CyLab researchers to present at the IEEE Symposium on Security and Privacy

Michael Cunningham

Apr 22, 2026

IEEE logo graphic

CyLab faculty members and students will present their research on a wide variety of topics at the 47th Institute of Electrical and Electronics Engineers (IEEE) Symposium on Security and Privacy (IEEE S&P 2026). Held in San Francisco on May 18th through the 21st, the event is the premier forum for presenting developments in computer security and electronic privacy, and for bringing together researchers and practitioners in the field.

CyLab faculty members Limin Jia and Lujo Bauer, as well as postdoctoral fellow Elisaweta Masserova, are serving on the IEEE S&P 2026 Program Committee.

The symposium also includes several co-located workshops that feature CyLab researchers as organizers and keynote speakers.

Joseph Calandrino, a CyLab faculty member, is serving as general co-chair of the 10th Workshop on Technology and Consumer Protection (ConPro ’26), and Jenny Tang, Ph.D. student in Carnegie Mellon’s Societal Computing program, is serving on the ConPro ‘26 Program Committee.

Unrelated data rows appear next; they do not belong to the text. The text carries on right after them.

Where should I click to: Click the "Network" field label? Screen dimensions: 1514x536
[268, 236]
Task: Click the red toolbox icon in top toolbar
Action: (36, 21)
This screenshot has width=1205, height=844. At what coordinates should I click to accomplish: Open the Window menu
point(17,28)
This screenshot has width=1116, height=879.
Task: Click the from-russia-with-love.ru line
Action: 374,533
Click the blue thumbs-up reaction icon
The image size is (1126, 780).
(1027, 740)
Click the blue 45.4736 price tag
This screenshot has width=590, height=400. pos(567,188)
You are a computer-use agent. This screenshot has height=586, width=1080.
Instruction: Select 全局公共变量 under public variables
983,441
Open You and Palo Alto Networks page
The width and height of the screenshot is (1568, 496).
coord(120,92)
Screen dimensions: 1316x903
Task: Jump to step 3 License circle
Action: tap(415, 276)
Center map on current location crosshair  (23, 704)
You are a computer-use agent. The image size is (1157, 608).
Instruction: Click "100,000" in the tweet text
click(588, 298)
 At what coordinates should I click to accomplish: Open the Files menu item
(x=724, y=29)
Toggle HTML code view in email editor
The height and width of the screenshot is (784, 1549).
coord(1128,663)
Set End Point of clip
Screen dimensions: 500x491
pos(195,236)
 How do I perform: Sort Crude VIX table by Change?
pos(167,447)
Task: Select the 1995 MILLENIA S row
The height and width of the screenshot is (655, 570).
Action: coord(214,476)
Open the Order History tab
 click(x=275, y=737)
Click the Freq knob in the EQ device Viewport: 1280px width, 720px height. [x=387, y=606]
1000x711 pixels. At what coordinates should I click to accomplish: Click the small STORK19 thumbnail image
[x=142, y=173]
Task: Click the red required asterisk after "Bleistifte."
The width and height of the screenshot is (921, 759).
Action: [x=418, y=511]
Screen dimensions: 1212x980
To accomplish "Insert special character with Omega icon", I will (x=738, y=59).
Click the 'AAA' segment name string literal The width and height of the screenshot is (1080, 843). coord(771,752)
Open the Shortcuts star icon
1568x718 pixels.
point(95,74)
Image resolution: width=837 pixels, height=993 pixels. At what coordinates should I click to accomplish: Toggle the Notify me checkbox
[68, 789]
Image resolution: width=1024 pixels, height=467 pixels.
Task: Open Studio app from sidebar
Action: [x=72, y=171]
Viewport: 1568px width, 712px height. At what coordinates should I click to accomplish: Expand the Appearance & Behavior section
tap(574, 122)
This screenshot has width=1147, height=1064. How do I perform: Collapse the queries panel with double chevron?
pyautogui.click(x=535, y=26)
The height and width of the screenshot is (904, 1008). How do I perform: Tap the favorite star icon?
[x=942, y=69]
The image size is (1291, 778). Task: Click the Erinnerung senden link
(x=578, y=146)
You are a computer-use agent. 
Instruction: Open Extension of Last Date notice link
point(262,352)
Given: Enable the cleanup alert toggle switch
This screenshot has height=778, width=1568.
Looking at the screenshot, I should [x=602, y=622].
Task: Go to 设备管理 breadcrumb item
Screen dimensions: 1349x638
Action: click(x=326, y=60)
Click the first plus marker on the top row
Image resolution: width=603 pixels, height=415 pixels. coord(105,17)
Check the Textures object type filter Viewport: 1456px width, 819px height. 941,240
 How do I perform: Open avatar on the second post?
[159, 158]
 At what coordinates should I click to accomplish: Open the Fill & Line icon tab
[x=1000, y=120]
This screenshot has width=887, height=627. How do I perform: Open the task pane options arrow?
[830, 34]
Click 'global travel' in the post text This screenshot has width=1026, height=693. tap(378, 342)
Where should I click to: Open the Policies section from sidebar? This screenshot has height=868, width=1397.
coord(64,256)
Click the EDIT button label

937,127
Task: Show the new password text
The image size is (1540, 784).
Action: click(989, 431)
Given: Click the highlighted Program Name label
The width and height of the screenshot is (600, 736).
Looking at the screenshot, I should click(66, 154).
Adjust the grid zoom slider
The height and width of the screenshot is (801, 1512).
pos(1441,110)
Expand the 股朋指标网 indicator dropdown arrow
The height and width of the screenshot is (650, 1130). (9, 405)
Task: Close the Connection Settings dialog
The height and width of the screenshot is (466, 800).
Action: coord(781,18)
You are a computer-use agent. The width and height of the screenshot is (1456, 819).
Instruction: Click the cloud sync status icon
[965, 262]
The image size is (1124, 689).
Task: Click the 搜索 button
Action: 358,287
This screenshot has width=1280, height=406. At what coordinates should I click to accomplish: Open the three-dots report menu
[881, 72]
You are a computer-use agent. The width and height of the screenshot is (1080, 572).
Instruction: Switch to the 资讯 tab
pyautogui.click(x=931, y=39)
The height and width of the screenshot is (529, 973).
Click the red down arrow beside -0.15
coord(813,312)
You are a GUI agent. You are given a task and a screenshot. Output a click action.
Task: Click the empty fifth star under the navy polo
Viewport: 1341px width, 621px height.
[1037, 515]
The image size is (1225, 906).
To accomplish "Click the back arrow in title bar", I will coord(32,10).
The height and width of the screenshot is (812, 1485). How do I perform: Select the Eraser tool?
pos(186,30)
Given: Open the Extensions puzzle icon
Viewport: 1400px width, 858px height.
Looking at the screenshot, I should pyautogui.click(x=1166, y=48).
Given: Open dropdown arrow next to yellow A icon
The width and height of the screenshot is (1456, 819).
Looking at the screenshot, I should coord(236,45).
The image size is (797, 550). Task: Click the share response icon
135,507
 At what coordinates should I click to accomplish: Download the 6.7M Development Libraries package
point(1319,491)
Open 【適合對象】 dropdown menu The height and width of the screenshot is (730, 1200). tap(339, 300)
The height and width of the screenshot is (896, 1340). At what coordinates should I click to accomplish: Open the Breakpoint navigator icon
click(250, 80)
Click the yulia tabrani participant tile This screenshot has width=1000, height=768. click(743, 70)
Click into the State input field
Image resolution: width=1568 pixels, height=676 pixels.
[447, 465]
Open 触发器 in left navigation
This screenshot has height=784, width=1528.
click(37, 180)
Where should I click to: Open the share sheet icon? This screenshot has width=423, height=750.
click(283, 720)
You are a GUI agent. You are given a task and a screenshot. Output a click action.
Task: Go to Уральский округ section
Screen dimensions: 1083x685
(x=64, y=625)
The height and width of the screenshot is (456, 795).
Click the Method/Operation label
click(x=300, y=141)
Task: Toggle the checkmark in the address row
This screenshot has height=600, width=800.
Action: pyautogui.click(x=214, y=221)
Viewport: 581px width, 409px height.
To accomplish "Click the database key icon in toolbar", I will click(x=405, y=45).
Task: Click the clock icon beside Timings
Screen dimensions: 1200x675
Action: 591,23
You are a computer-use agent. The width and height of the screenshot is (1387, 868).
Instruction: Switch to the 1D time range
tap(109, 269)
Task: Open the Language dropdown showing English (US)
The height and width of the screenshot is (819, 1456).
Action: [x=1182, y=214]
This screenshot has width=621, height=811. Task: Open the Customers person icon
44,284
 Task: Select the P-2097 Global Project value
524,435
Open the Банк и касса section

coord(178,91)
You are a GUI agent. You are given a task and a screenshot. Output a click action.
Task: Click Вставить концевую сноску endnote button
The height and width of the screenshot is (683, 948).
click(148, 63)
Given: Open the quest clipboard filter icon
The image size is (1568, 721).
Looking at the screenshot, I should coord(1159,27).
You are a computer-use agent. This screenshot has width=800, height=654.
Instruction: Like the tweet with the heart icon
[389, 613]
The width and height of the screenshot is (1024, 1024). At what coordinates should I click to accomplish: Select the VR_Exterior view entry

Enze “Alex” Liu, a CyLab postdoctoral researcher, is serving on the Program Committee for the Workshop on Artwork Security and Provenance in the Age of AI (ArtSec 2026).

Additionally, CyLab faculty Matt Fredrikson is giving a keynote address at the co-located workshop on Secure Agents for Generative Artificial Intelligence (SAGAI ‘26).

Here, we’ve compiled a list of the papers co-authored by CyLab Security and Privacy Institute members that are being presented at IEEE S&P 2026 and its co-located workshops.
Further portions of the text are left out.